Re-write the expression as an algebraic expression in x and y (that is, with no trigonometric functions):
\[\tan (\sin^{-1} x+\cos^{-1} x)\]
When I calculate that I get an undefined expression. Since your question mentions some variable y, I have to ask if you meant one of those x's to be a y.
Sorry, you're right. It should be a y instead of an x in cos^-1.
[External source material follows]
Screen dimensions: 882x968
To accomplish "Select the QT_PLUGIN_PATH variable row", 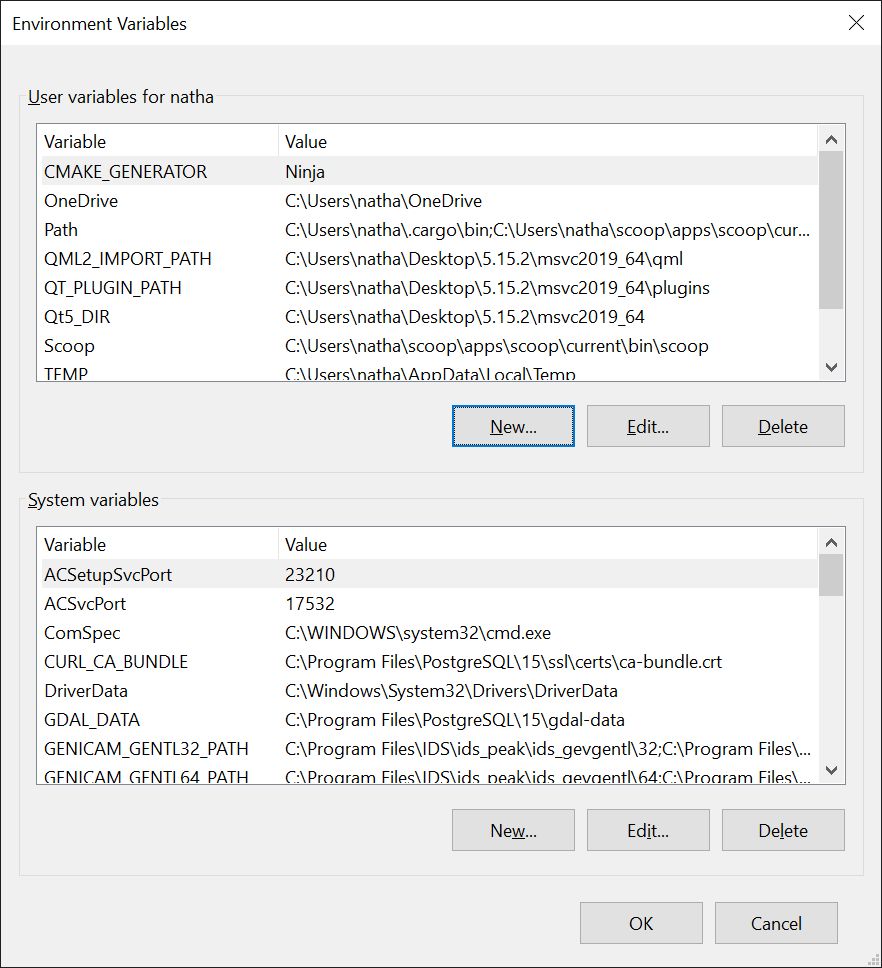I will 113,288.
\[ \tan(\sin^{-1}x + \cos^{-1}y) = \frac{\sin(\sin^{-1}x + \cos^{-1} y)}{\cos(\sin^{-1}x + \cos^{-1}y)} \] \[\sin(\sin^{-1}x + \cos^{-1}y) = \sin(\sin^{-1}x)\cos(\cos^{-1}y) + \sin(\cos^{-1}y)\cos(\sin^{-1}x)\] \[ = xy + \sqrt{1-\cos^2(\cos^{-1}y)}\sqrt{1-\sin^2(\sin^{-1}x)} = xy + \sqrt{1-y^2}\sqrt{1-x^2}\] simiarly, the cosines can be rewritten to yield \[ \cos(\sin^{-1}x + \cos^{-1}y) = \sqrt{1-x^2}\cdot y - x\cdot \sqrt{1-y^2}\]put together, that yields \[ \frac{xy + \sqrt{1-x^2}\sqrt{1-y^2}}{y\sqrt{1-x^2} - x\sqrt{1-y^2}} \]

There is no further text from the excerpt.